Ian Bicking: the old part of his blog

Doctest and documentation

doctest (see also this presentation) is a very clever way to do Python testing. Especially for smaller, highly decoupled functions doctest is wonderfully easy to develop for. However, it can be a bit of a pain -- it is extremely literal. It expects the output to be exactly what you say it will be, down to the smallest bit of whitespace. I think this sucks.

This is justified with the idea that doctest tests are documentation as well as tests. The documentation should be completely correct, and people shouldn't be surprised when they try the examples out themselves.

This does not give the reader the credit they deserve. Readers are highly capable of understanding that there are imporant aspects to documentation, and there are incidental aspects. In <SomeObject instance at 0x401edc0c> it's pretty easy to figure out that 0x401edc0c is not an important value. The accepted way to deal with this is to make sure such a value never gets printed. This also applies to all dictionaries, which have an unpredictable key order, and output that includes newlines, which doctest can't parse.

Another suggestion in future directions for doctest (from the presentation) is that there be a series of pretty-printers that display values in a canonical form, removing addresses, ordering dictionary keys, etc.

This is absolutely the wrong idea if you are creating documentation. Those explicit pretty printers or funny expressions (like foo() == {"Hermione": "hippogryph", "Harry": "broomstick"}, as opposed to printing the output of foo()) are a distraction. This is fine if you are using doctest as a unittest replacement (which is a valid way to avoid unittest's verbosity), but it's no good in documentation.

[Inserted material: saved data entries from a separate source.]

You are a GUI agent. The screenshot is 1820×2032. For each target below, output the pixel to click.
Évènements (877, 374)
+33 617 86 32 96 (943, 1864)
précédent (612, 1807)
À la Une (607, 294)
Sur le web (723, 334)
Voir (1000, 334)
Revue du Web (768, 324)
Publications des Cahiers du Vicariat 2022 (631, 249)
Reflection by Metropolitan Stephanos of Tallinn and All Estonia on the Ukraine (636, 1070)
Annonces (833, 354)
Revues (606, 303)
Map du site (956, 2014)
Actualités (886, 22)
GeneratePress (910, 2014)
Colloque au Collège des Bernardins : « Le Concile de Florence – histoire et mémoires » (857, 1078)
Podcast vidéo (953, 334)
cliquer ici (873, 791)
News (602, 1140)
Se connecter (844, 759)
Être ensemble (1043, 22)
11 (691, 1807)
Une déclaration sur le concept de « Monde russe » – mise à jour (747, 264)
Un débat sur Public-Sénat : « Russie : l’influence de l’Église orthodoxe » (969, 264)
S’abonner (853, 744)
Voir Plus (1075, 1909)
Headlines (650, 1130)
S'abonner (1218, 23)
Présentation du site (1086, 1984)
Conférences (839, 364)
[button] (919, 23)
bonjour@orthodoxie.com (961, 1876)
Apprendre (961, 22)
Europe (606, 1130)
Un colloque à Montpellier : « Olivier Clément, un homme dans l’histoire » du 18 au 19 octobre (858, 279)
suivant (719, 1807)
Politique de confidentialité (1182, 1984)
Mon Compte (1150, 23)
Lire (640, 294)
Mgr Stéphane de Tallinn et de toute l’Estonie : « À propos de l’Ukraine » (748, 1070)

I think instead that doctest should support both pluggable pretty printers -- pretty printers that aren't explicitly invoked in test expressions -- and that there also be pluggable string equality functions. (Actually I'm unsure about the pretty printers, but very sure about the string equality functions.)

For instance, I have a bunch of code that tests HTML output. I don't care about the order of the attributes, so I have a function that parses the HTML and ignores attribute order. That this happens magically behind the scenes doesn't bother me for documentation -- I expect my readers to ignore the same details that the equality function ignores. I don't want to use some alternate way to represent HTML -- I don't expect the readers to understand some funny nested structure. And the entire point of the narrative form of doctest is defeated if I use the equality function explicitly, because my output becomes meaningless while all information is stored in the expressions. That's awkward and ugly.

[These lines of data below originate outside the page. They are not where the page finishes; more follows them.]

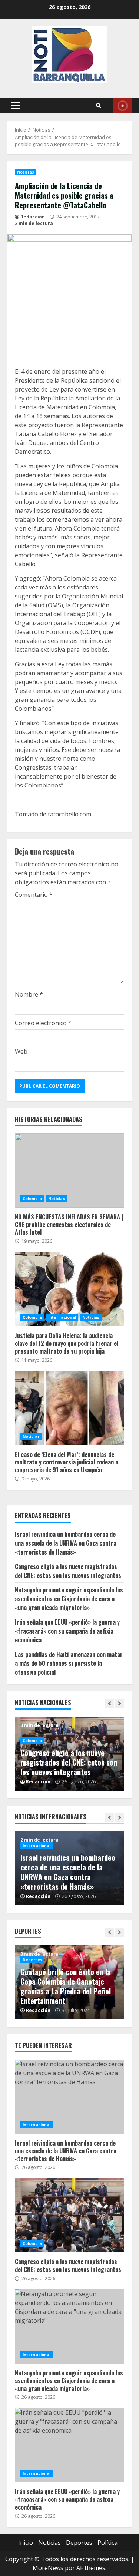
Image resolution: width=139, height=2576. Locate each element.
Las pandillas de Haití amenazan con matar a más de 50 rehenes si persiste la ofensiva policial (69, 1663)
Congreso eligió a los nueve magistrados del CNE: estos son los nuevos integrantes (68, 1571)
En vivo (122, 105)
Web (21, 1051)
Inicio (25, 2543)
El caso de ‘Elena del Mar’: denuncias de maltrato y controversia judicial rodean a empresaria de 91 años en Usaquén (69, 1408)
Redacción (32, 217)
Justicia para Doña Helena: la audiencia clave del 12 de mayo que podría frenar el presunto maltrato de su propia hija (69, 1289)
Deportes (32, 1959)
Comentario (34, 895)
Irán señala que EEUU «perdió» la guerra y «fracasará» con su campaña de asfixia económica (67, 1631)
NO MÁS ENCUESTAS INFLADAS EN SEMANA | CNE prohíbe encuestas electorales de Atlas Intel (69, 1170)
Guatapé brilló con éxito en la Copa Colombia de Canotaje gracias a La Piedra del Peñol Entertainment (65, 1986)
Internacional (62, 1317)
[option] (69, 1868)
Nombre (29, 994)
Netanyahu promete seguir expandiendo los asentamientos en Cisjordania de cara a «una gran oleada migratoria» (69, 1598)
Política (107, 2543)
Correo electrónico (43, 1023)
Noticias (25, 172)
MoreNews (48, 2568)
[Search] (98, 106)
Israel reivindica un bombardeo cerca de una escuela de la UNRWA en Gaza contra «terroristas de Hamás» (65, 1543)
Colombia (32, 1198)
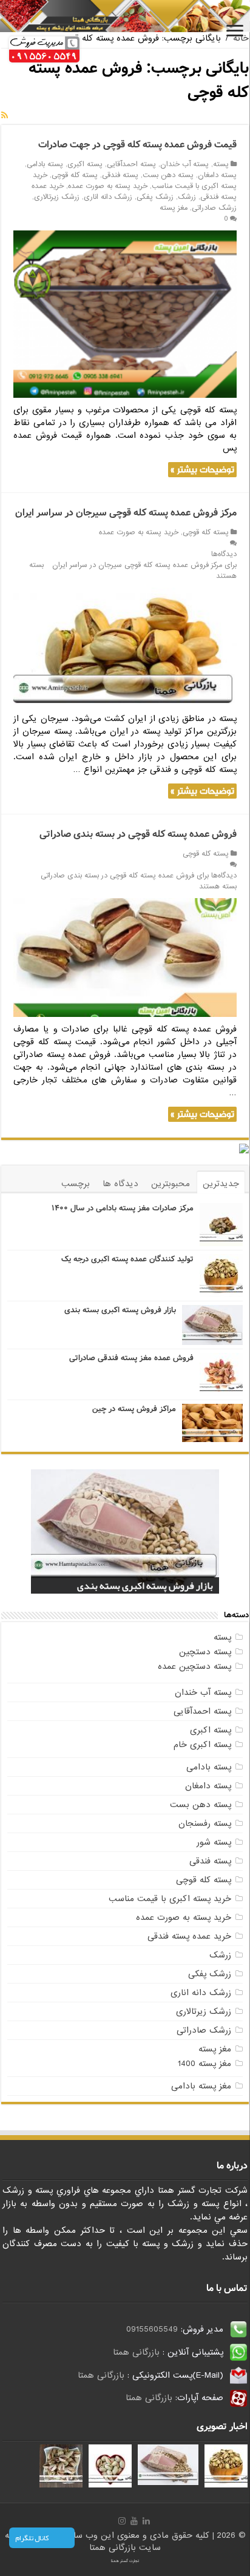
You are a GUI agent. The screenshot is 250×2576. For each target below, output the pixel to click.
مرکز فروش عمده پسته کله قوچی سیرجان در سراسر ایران (126, 512)
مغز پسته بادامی (201, 2086)
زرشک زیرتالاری (56, 197)
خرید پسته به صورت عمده (107, 186)
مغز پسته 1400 (204, 2063)
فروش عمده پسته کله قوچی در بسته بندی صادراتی (138, 834)
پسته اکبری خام (202, 1744)
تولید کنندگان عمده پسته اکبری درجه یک (127, 1259)
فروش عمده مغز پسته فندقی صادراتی (131, 1358)
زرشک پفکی (155, 197)
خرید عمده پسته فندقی (189, 1936)
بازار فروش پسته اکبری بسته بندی (120, 1310)
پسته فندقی (120, 175)
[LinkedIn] (146, 2521)
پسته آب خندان (184, 164)
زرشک (187, 197)
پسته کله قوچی (75, 175)
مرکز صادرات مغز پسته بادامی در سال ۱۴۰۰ (123, 1208)
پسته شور (214, 1842)
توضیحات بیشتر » (202, 469)
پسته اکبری (85, 164)
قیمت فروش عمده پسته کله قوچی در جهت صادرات (137, 144)
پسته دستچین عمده (194, 1666)
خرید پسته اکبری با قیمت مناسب (170, 1898)
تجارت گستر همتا (125, 2561)
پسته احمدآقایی (131, 164)
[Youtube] (134, 2521)
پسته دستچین (205, 1652)
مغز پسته (173, 208)
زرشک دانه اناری (108, 197)
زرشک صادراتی (214, 208)
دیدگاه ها (120, 1183)
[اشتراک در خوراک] (4, 116)
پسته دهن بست (168, 175)
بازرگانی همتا (136, 2352)
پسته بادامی (45, 164)
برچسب (75, 1183)
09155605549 (152, 2329)
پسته (221, 164)
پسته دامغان (217, 175)
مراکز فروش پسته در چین (134, 1409)
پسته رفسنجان (204, 1823)
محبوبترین (170, 1183)
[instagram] (122, 2521)
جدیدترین (221, 1183)
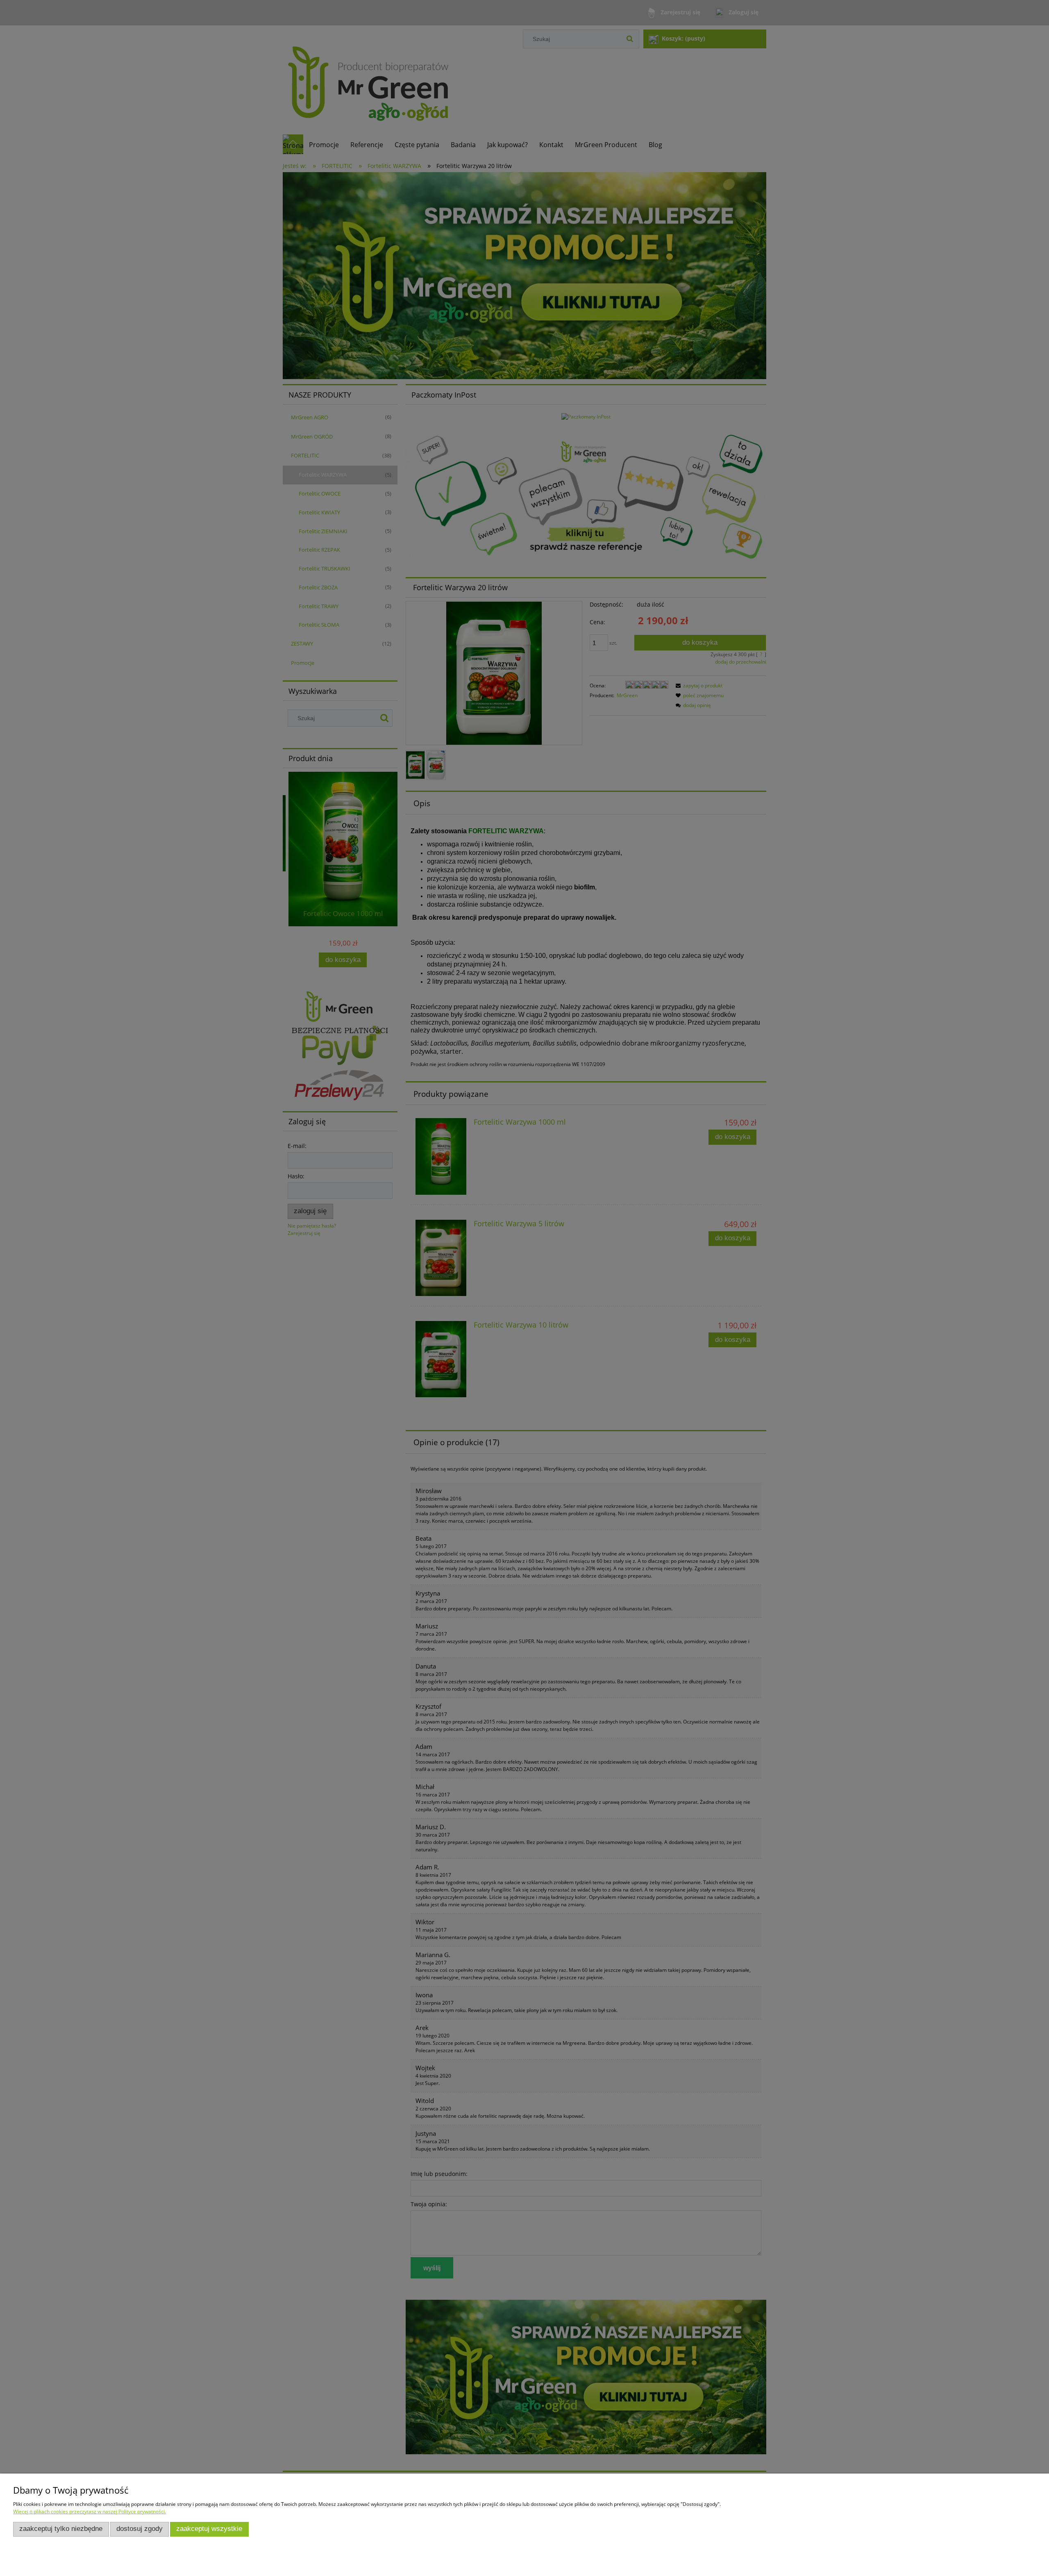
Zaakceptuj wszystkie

In other cases, people may be using floats but aren't concerned with the fact that binary-encoded floats are unpredictable (e.g., 1.9 is displayed as 1.8999999999999999). This detail about float implementations matters a lot in some circumstances, but it should be up to the documentation author whether they want to highlight that difference. For this case an equality test might look like:

def floatEqual(s1, s2):
    try:
        return float(s1) == float(s2)
    except ValueError:
        return False

Wildcards are another useful way to highlight the interesting part of the output. I've used ... as a wildcard that's documentation-friendly, so you might use the output <SomeObject instance at ...>.

I played with some of these ideas in doctesthacks which, as the name implies, is a bit of a hack. Unfortunately doctest wasn't designed to be modified in this way.

(I was reminded of these testing issues after reading about std.utest, which is a unittest alternative.)

Update: maybe some of these changes are in the works?

Created 08 Aug '04
Modified 14 Dec '04

Comments:

There is a recent spurt of development of doctest in python CVS:

http://cvs.sourceforge.net/viewcvs.py/python/python/dist/src/Lib/doctest.py

(A much appreciated spurt.)
# Michael